[BEGIN]
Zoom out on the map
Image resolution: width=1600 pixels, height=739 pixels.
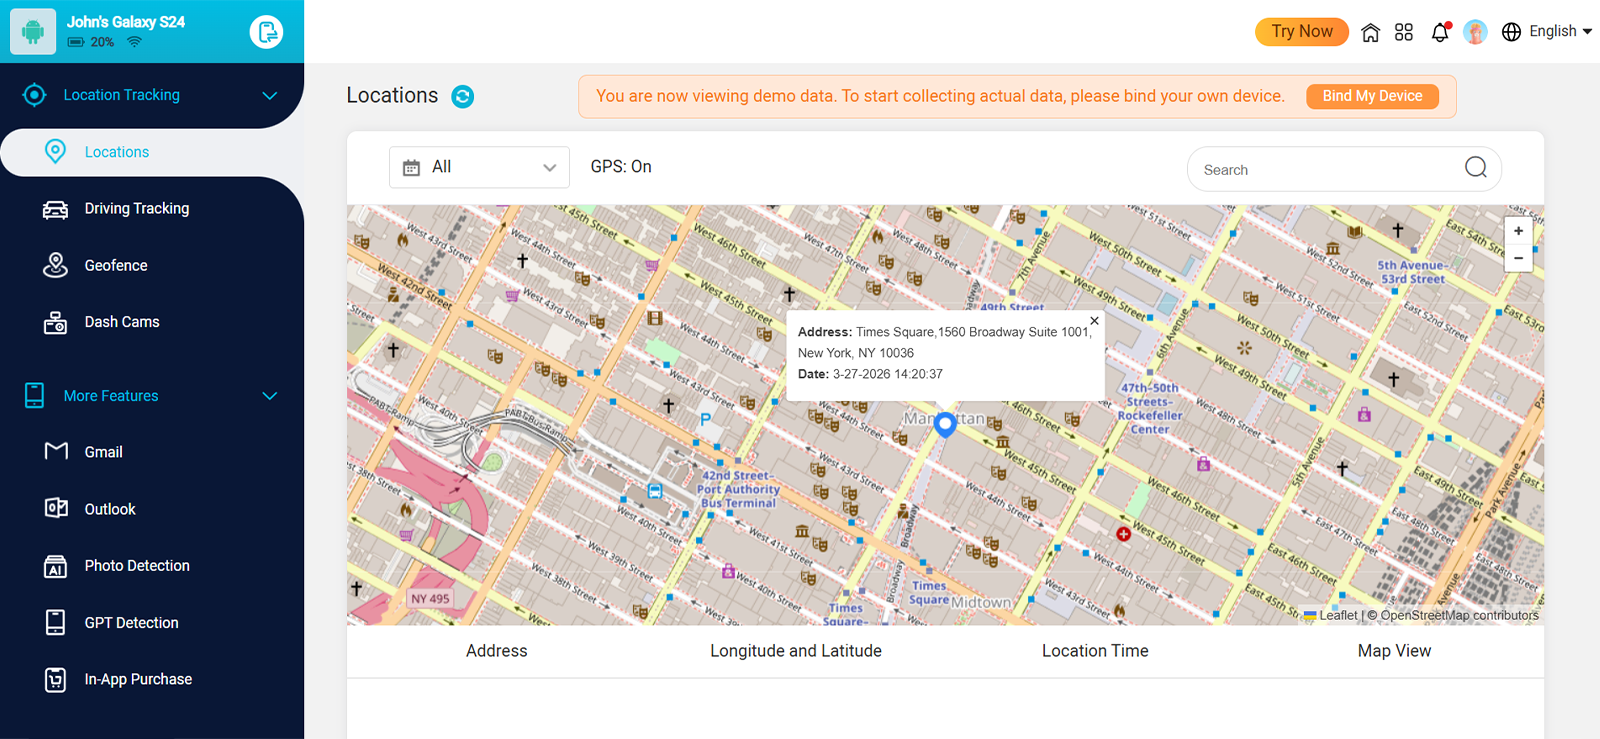coord(1518,258)
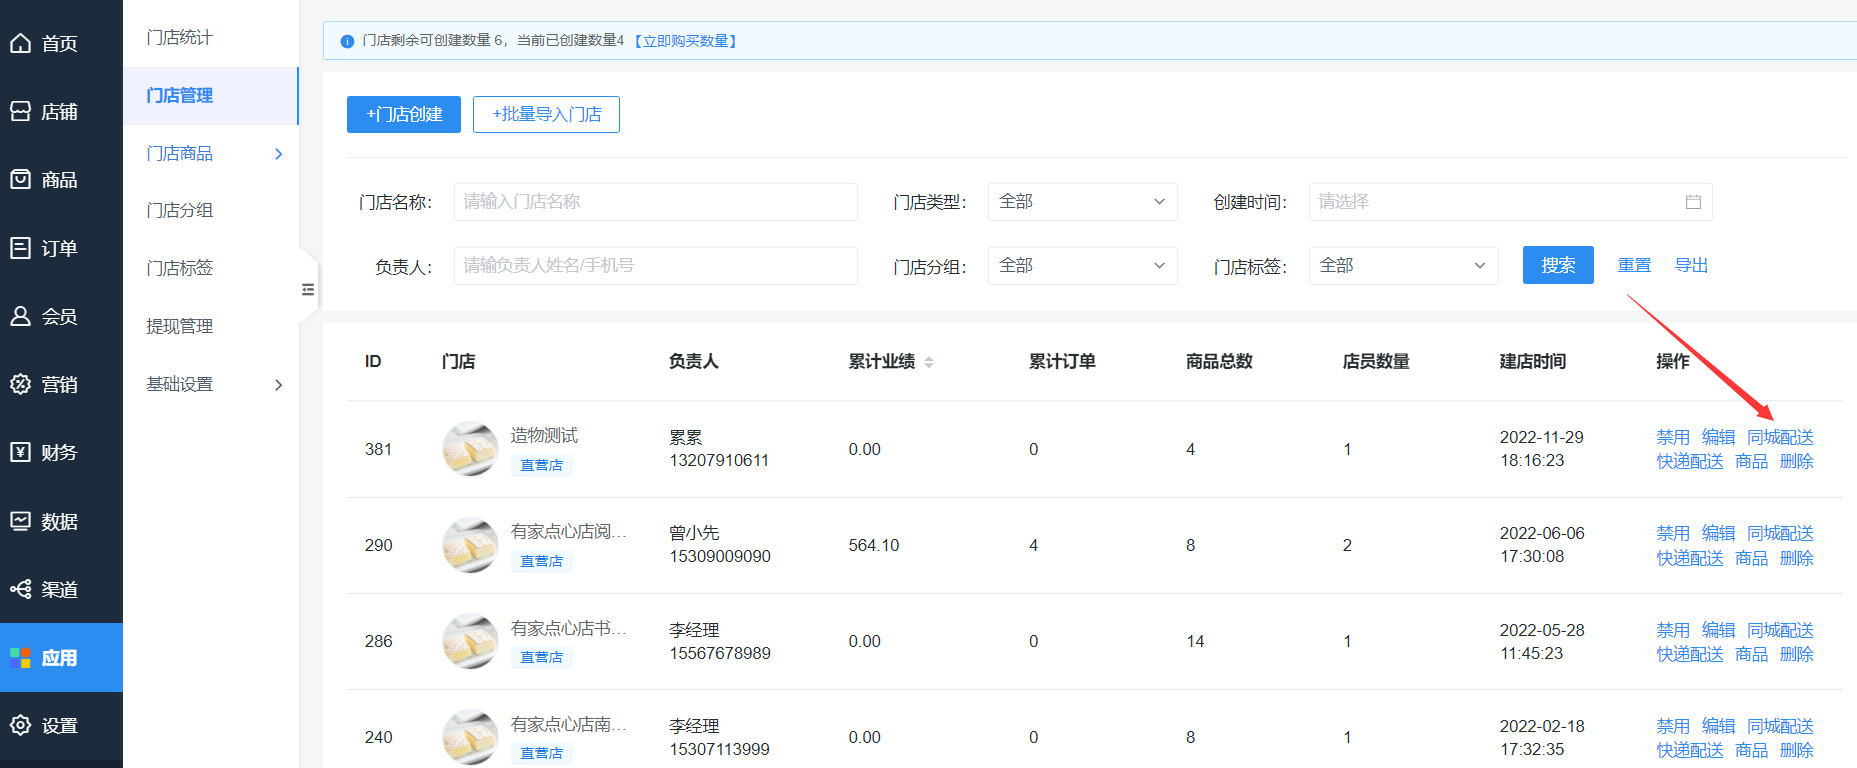Open the 订单 orders icon

pyautogui.click(x=21, y=248)
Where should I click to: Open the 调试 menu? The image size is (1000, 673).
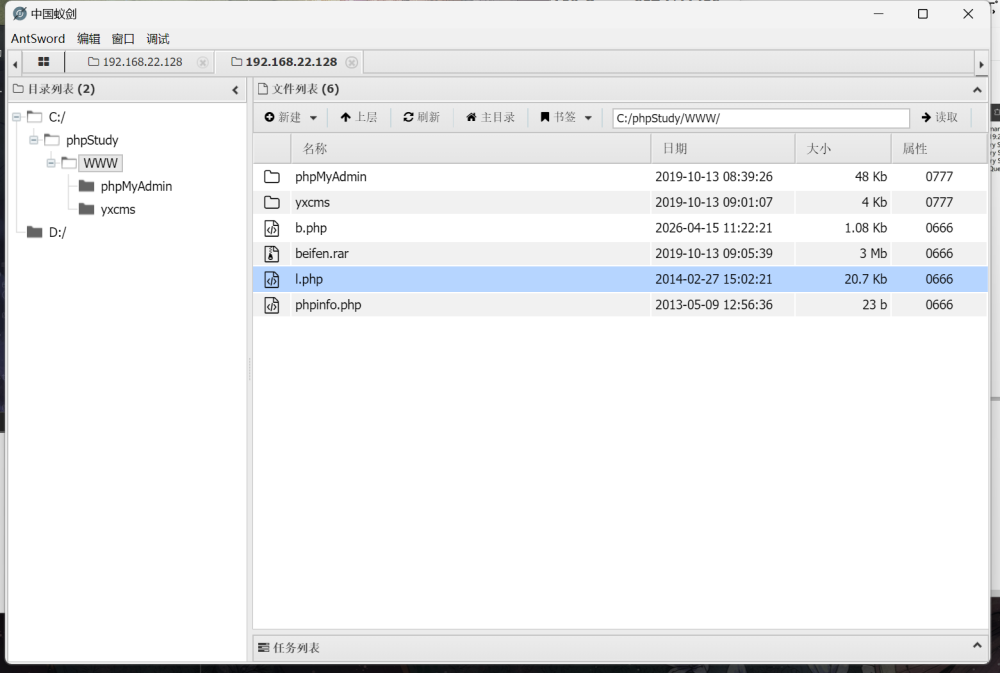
[END]
Aim of the exercise: Write out all of the lines above again, changing every "pixels" to "px" and keeping everything else the same. Leave the pictures out.

Result for this task:
Zoom out on the map
Image resolution: width=1600 px, height=739 px.
coord(1518,258)
Open the 订单 orders icon

pyautogui.click(x=21, y=248)
Where should I click to: Open the 调试 menu? The image size is (1000, 673).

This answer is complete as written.